PyOP2 Kernels

Kernels in PyOP2 define the local operations that are to be performed for each element of the iteration set the kernel is executed over. There must be a one to one match between the arguments declared in the kernel signature and the actual arguments passed to the parallel loop executing this kernel. As described in PyOP2 Concepts, data is accessed directly on the iteration set or via mappings passed in the par_loop() call.

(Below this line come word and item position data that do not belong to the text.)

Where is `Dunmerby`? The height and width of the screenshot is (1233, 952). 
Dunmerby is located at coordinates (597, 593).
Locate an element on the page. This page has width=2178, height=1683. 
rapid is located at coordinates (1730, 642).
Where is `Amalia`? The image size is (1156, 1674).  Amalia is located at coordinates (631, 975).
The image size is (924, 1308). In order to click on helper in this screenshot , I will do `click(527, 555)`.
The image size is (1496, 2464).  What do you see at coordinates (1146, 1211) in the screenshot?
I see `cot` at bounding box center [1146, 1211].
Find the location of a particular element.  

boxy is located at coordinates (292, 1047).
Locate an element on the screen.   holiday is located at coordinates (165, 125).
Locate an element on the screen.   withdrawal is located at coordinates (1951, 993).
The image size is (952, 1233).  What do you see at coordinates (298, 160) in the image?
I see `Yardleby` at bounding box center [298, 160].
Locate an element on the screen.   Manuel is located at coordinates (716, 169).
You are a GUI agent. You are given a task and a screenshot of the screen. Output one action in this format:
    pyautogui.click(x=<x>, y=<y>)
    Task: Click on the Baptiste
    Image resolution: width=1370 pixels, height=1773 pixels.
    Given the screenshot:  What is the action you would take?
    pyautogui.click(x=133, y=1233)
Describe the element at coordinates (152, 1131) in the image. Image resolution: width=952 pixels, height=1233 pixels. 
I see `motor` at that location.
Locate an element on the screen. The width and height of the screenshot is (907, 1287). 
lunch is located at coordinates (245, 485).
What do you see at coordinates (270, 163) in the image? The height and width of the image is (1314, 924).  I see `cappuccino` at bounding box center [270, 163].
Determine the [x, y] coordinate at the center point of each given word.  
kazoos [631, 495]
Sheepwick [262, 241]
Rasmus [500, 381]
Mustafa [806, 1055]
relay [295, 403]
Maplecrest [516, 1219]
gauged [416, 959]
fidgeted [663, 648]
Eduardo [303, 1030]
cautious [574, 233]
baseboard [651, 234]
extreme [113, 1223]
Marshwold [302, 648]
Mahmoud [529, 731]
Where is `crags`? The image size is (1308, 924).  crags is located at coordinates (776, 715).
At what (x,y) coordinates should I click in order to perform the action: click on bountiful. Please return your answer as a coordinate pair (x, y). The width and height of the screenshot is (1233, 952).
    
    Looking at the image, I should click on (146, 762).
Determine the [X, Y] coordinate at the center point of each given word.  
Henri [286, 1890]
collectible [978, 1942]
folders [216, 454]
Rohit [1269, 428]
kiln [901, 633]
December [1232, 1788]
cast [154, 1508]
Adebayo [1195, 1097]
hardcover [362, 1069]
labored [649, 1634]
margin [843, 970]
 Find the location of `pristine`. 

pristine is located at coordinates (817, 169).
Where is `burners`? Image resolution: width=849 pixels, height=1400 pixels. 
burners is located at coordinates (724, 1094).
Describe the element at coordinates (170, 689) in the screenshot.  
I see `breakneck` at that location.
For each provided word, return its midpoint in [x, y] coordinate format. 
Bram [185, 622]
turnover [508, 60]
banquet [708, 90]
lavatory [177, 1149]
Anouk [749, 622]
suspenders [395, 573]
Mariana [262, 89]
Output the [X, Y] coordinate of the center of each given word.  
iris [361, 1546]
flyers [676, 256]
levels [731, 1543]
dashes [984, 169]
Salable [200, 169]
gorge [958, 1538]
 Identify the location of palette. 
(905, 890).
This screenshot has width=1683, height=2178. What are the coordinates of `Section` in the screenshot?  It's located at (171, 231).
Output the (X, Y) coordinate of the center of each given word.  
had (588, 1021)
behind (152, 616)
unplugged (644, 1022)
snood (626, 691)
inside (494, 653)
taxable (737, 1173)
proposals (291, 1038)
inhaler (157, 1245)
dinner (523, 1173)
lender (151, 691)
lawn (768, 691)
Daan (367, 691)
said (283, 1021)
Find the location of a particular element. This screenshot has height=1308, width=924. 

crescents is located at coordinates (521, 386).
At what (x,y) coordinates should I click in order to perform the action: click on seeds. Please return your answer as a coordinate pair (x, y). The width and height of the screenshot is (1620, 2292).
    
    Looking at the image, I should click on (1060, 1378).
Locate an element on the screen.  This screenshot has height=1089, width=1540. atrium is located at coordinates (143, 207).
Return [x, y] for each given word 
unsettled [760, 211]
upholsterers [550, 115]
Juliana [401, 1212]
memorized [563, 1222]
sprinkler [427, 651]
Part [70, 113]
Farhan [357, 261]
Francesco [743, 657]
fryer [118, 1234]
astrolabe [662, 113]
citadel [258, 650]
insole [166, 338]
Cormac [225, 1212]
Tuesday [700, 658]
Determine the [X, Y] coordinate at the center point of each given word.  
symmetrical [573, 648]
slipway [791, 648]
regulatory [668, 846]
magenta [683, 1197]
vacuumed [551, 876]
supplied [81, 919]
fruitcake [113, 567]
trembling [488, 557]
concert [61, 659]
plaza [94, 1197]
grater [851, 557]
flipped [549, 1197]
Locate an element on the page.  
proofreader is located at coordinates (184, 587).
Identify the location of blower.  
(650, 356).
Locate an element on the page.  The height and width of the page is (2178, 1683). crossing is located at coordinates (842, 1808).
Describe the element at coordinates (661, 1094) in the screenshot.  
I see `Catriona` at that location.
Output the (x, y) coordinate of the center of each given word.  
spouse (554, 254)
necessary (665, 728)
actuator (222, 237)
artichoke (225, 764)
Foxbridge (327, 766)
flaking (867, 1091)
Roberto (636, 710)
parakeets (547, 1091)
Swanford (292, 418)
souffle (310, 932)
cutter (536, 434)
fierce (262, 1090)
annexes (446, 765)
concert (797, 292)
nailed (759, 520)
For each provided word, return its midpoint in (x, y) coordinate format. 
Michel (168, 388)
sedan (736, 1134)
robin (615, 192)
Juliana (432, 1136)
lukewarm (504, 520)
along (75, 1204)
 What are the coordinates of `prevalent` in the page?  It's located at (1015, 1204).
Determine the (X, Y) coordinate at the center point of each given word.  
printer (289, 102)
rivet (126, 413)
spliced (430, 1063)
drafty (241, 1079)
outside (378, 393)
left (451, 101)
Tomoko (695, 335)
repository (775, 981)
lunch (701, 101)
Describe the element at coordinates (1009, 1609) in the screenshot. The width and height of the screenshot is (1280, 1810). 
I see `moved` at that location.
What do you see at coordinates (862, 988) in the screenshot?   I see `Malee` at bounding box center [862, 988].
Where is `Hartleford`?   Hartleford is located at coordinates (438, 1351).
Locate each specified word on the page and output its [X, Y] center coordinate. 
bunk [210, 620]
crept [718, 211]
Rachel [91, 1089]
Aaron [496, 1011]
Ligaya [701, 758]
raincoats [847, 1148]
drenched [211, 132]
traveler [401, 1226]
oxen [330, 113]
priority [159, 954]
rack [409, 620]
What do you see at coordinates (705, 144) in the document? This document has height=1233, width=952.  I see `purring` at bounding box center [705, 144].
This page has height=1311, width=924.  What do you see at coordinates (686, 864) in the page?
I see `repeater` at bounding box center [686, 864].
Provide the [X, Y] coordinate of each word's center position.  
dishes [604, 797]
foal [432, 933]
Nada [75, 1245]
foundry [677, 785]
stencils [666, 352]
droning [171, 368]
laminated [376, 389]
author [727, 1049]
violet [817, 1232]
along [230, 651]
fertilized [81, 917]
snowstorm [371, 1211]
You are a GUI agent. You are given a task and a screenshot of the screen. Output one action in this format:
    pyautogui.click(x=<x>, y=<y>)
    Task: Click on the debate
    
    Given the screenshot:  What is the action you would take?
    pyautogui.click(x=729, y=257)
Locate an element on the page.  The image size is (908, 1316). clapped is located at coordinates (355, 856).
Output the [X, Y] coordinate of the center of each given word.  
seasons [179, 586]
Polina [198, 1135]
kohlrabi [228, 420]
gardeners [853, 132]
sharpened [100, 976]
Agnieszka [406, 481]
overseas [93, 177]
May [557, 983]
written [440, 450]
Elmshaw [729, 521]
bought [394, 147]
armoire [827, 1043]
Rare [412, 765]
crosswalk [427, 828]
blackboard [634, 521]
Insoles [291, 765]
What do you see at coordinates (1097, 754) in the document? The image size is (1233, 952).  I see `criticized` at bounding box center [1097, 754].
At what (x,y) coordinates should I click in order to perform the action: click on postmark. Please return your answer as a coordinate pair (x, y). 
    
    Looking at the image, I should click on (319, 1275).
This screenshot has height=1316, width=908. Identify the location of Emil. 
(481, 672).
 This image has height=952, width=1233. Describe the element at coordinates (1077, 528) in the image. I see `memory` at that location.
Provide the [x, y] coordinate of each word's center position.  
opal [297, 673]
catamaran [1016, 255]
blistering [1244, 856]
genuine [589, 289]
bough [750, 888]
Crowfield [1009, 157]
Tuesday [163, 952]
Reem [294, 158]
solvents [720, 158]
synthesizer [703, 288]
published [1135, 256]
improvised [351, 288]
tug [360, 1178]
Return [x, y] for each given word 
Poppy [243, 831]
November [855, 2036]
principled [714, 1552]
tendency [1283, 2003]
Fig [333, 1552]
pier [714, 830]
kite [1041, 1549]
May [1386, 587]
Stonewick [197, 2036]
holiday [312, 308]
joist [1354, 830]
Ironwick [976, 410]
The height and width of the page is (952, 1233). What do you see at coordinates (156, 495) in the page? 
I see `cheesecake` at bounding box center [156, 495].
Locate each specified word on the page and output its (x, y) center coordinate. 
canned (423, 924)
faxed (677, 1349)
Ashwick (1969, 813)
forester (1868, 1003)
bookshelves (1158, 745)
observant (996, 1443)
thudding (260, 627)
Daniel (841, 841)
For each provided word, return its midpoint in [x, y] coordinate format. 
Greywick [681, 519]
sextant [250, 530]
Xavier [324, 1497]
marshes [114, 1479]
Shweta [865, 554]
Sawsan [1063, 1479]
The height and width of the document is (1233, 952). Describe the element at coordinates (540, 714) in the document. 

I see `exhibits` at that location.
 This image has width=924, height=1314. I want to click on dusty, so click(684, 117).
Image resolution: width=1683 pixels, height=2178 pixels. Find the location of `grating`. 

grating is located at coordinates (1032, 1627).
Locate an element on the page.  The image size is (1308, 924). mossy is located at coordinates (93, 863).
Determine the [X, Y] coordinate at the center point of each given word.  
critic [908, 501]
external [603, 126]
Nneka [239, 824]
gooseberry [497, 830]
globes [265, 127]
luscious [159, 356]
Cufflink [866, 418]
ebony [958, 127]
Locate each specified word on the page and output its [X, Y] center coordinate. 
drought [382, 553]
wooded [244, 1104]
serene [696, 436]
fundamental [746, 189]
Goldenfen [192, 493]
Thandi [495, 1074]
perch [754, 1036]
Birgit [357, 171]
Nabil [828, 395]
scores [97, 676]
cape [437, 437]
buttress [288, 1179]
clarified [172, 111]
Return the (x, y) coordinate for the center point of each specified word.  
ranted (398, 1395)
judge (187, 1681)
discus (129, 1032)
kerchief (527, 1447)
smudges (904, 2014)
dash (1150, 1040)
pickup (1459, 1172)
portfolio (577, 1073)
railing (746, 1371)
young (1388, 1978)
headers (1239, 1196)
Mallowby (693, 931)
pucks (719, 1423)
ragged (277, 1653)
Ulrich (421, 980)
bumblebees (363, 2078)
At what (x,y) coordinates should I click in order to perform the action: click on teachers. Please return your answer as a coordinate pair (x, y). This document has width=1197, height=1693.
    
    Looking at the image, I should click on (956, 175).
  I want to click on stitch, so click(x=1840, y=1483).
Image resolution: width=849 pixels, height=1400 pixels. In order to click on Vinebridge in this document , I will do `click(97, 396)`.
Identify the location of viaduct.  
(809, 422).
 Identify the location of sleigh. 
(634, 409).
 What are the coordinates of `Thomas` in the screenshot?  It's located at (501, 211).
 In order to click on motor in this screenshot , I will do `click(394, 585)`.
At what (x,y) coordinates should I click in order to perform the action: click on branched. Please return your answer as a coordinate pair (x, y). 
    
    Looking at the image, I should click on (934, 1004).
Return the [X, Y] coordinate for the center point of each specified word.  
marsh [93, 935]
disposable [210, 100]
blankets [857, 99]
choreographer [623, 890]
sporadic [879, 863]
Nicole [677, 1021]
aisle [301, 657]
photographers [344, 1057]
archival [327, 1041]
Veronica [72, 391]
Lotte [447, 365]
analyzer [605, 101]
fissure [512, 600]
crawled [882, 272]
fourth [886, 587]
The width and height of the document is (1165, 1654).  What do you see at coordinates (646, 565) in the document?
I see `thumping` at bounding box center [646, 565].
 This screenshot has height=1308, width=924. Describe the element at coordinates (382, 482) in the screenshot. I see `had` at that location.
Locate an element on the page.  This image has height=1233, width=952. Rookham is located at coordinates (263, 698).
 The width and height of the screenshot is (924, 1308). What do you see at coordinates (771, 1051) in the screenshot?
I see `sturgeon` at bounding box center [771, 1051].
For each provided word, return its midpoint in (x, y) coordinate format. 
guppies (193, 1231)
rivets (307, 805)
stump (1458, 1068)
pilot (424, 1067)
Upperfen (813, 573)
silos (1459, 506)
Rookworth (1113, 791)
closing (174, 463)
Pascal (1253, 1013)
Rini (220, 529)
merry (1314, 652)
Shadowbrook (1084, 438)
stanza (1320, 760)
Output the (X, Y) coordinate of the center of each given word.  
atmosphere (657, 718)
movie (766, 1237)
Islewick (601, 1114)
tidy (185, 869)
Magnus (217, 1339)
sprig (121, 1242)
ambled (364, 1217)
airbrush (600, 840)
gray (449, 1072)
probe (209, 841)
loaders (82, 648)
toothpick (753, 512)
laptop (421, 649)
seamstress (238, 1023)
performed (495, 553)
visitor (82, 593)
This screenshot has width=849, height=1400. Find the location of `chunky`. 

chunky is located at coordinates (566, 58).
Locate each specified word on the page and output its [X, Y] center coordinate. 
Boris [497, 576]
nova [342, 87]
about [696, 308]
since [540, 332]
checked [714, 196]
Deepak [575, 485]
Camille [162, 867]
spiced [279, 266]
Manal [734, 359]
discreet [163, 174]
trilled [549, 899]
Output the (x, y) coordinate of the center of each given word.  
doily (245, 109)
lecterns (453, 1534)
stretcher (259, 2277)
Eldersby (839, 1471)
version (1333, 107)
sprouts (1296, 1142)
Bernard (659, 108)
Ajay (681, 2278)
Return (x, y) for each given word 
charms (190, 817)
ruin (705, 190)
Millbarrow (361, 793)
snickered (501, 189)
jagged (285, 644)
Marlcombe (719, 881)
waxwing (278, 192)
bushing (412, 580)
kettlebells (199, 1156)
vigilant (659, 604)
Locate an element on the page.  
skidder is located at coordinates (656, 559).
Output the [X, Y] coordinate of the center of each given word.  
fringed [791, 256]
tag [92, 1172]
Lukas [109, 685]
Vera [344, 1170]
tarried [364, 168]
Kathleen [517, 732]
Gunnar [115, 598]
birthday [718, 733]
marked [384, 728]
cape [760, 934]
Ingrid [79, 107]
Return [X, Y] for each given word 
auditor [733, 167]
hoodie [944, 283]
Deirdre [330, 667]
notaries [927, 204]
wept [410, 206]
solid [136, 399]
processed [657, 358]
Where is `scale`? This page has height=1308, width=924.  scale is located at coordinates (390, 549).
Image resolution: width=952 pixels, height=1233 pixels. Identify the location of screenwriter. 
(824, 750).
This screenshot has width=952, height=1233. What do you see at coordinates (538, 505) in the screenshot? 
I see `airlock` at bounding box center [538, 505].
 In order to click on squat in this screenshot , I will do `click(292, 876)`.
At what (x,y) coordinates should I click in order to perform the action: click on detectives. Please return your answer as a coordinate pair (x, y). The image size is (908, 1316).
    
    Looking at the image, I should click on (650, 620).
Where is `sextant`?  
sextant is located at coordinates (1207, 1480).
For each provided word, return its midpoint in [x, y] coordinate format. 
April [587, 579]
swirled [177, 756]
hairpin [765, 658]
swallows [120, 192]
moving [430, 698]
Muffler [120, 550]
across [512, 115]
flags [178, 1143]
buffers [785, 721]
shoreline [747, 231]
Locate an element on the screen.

The kernel only sees data corresponding to the current element of the iteration set it is invoked for. Any data read by the kernel i.e. accessed as READ, RW or INC is automatically gathered via the mapping relationship in the staging in phase and the kernel is passed pointers to the staging memory. Similarly, after the kernel has been invoked, any modified data i.e. accessed as WRITE, RW or INC is scattered back out via the Map in the staging out phase. It is only safe for a kernel to manipulate data in the way declared via the access descriptor in the parallel loop call. Any modifications to an argument accessed read-only would not be written back since the staging out phase is skipped for this argument. Similarly, the result of reading an argument declared as write-only is undefined since the data has not been staged in.

Kernel API

Consider a par_loop() computing the midpoint of a triangle given the three vertex coordinates. Note that we make use of a covenience in the PyOP2 syntax, which allow declaring an anonymous DataSet of a dimension greater one by using the ** operator. We omit the actual data in the declaration of the Map cell2vertex and Dat coordinates.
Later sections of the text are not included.